----- Text provided -----

So, currently there are 100 rows of data with 10 participants, each measured
10 different times and at each time of measure they were exposed to a unique set
of x2 and x3 conditions and measured with three instruments.
Our goal here is to use the Restructure function to transform the format of
the data file from its current Long format (each participant has 10 rows), to a
short format (where each participant has one row) while still retaining all
the information contained in the original data file.
Start by clicking on Data in the tool bar. Next, click on Restructure...
Next, select "Restructure selected cases into variables" option which is
emphasized with a red ellipse here. Then click the
Next > button.
Step 2; highlight / select the participant.id variable and use the top arrow
button to move it to the Identifier Variable(s): box. Then click the Next >
button.
Step 3; we do not need to change the Sort option; we can allow SPSS to
sort the data by the identifier -- which will list each participant sequentially
from 1 to 10 as rows in our new data file. Click the Next > button to continue.
Step 4; select "Group by index(for example: w1 h1, w2 h2, w3 h3" which is
emphasized here with a red rectangle. This option
will allow us to keep each unique combination of x1, x2, x3 conditions' outcome
scores separated from each group of outcome scores associated with every other
unique combination of x1, x2, x3 conditions. Click the Next > button to
continue.
Lastly, select the "Paste the syntax generated by the wizard into a syntax
window" option which is emphasized here with a red ellipse.
After selecting the paste option, click the Finish button and a warning box will
appear to let you know the sets (data sets) will still be available in after
restructuring has taken place.
Click the OK button and a syntax window will open with the generated syntax in
it.
In the syntax window, highlight all the text and then click on the run
Selection button
to run the
syntax. Below right; the word Selection has appeared because the cursor is being
held over the run Selection button.
Once the function runs, the output window will open (if not already open) and
it will contain some trivial output showing which variables were generated
(really which variables were transposed) and it will show a Processing
Statistics table which displays the number of cases in and out, number of
variables in and out, and the number of index variables.
The new data file should resemble what is below.

----- Data lines -----

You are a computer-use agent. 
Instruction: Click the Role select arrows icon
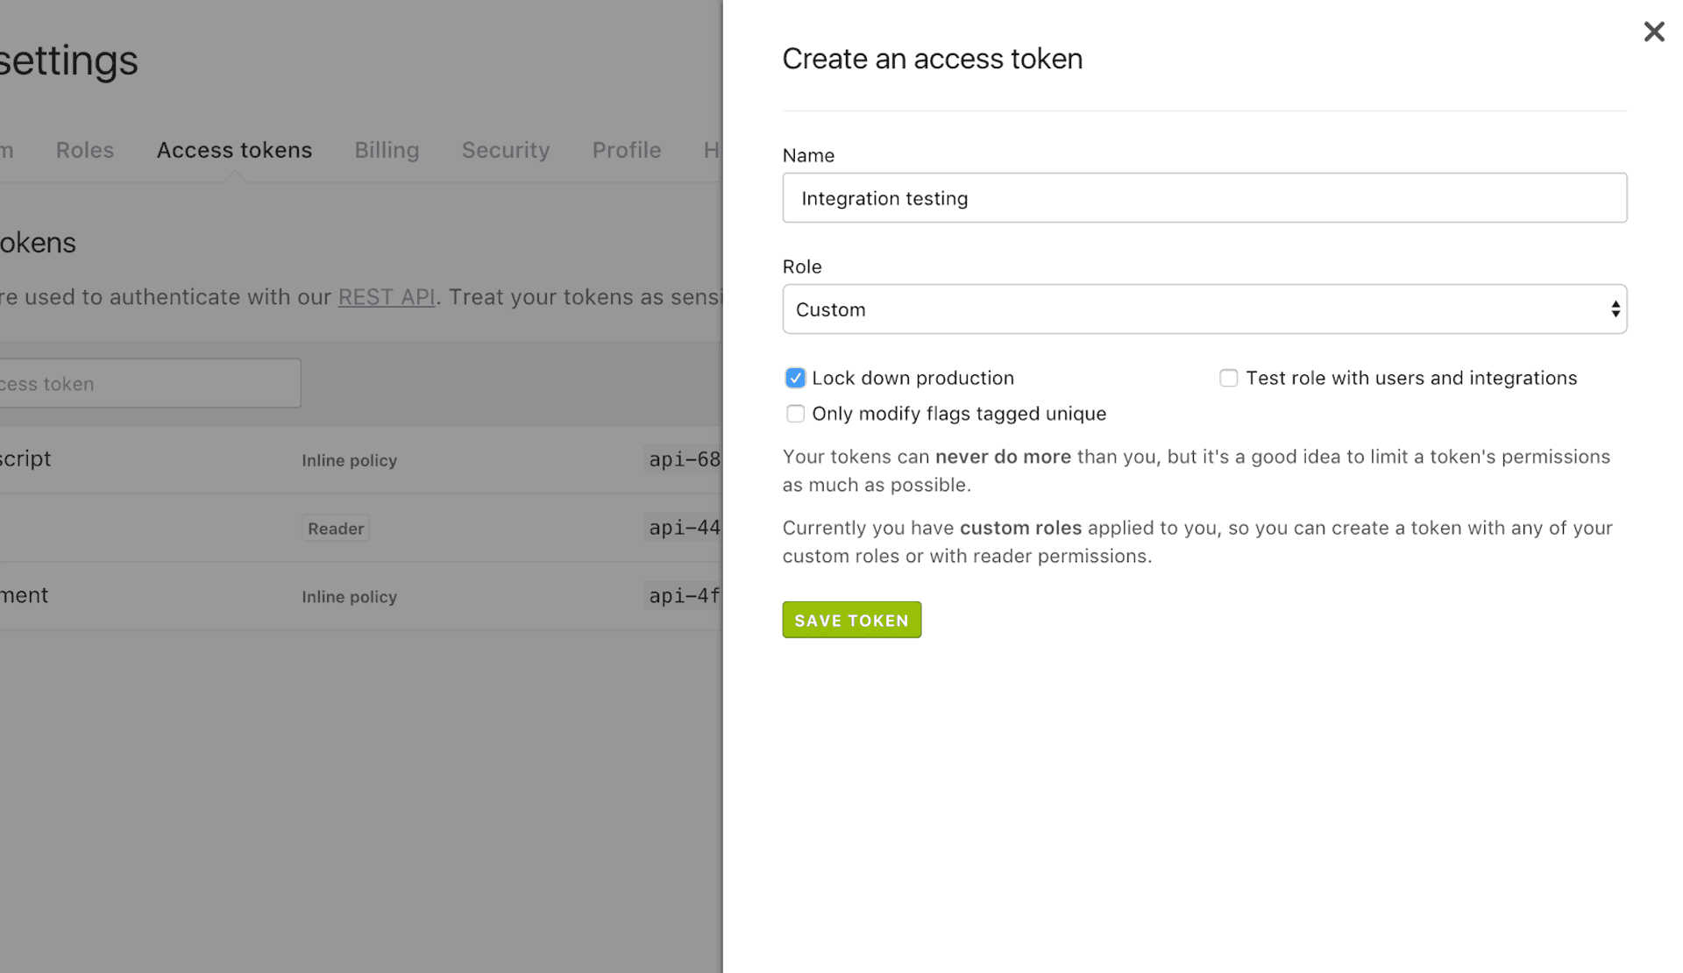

-----

■ **Tasks to carry out**
[1] Reproduce the passage from the data-restructuring text above, between "Step 3; we do" and "a red ellipse.", inclusive.
[2] Write the next part of the data-restructuring text, picking up after its final sentence.

■ **Answers to the exercises**
[1]
Step 3; we do not need to change the Sort option; we can allow SPSS to
sort the data by the identifier -- which will list each participant sequentially
from 1 to 10 as rows in our new data file. Click the Next > button to continue.
Step 4; select "Group by index(for example: w1 h1, w2 h2, w3 h3" which is
emphasized here with a red rectangle. This option
will allow us to keep each unique combination of x1, x2, x3 conditions' outcome
scores separated from each group of outcome scores associated with every other
unique combination of x1, x2, x3 conditions. Click the Next > button to
continue.
Lastly, select the "Paste the syntax generated by the wizard into a syntax
window" option which is emphasized here with a red ellipse.

[2]
Each row in the new data file corresponds to a single participant because we
used the participant.id variable as our identifier variable. The participant.id
variable is the only column which was not changed or re-named in the
restructuring. The code variable from the original data has now been broken down
into ten columns and servers as a marker in the new data file; marking each
of the 10 segments or chunks of data. By segment or chunk, we mean each time of measure. The
x1.number and x1.letters variables also serve this function; identifying each of
the ten times of measure. Each segment contains the unique combination of x1,
x2, x3 identifiers and a unique score on x4, x5, x6 for each participant.
Sliding the cursor to the right (in the data window of SPSS) you'll notice each
time of measure, or chunk; identified by the sequential numbers and letters (chunks from
left to right, 1 to 10 & A to J) in the columns associated with the x1 variables. You will
also notice in each chunk a unique identifier for each of the x2 (1 to 5 & A to E) and x3
(1 to 2 & A to B) variables. Each also chunk contains scores (for each
participant) on the three outcome measures (x4, x5, x6). Having the data in this
format allows us to run repeated measures analysis and/or compute total scores
for each or any unique combination of conditions.
As is the case with all of the tutorials on this web site, this tutorial
should not be considered an exhaustive review of the topic covered; restructure
data from long to wide format. Restructuring data from wide to long can be done
by using similar steps; simply choose "Restructure selected variables into
cases" at the initial Restructure Data Wizard dialog and follow the steps of the
wizard.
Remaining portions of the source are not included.